Cover: A Quantitative Analysis of the Costs of Corruption in the EU

A Quantitative Analysis of the Costs of Corruption in the EU

Published in: Stepping Up the EU's Efforts to Tackle Corruption: Cost of Non-Europe Report, Annex, pages 31–77 (2023). doi: 10.2861/796351

Posted on Feb 28, 2023

by Marco Hafner, Eliane Dufresne, Stijn Hoorens, Emma Disley

Corruption occurs when an individual or organisation entrusted with authority misuses his/her position for personal gain. It is a phenomenon that can and does inflict serious harms to societies around the world and it has negative fallouts at social, political and economic levels, which are deeply interconnected.
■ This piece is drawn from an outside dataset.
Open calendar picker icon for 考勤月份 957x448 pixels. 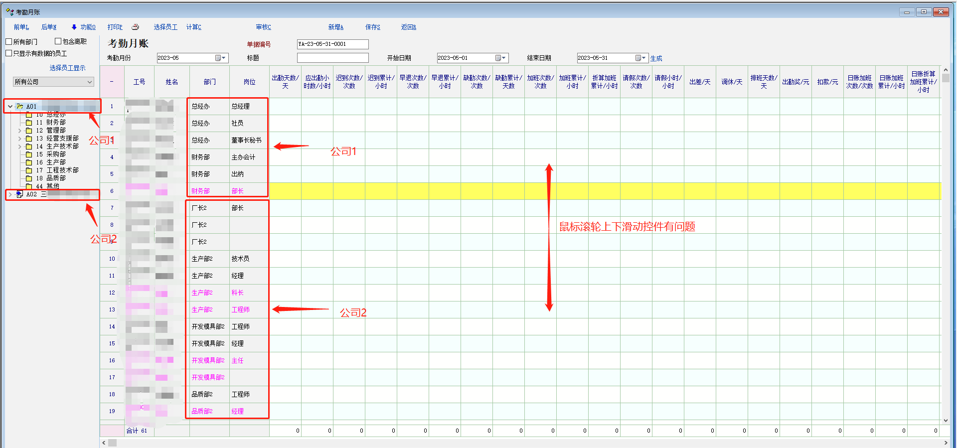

Indeed, corruption may yield significant economic costs (through lower growth of gross domestic product (GDP), loss of economic efficiency and market distortions), social harm (distributional effects, inequality and social cohesion), environmental costs (level of pollution) or political costs (loss of political, institutional and individual trust damages public institutions and undermines the rule of law) (Chêne 2014; European Commission 2017d; OECD 2015; UNODC 2019a). Corruption is an endemic phenomenon that takes multiple shapes and forms across all facets of society. The hidden and informal nature of corruption makes it difficult (or even impossible) to observe and measure, and it remains a major challenge to address for countries worldwide. Several indicators and methodologies have been developed by institutions and organisations to quantify the costs resulting from corruption.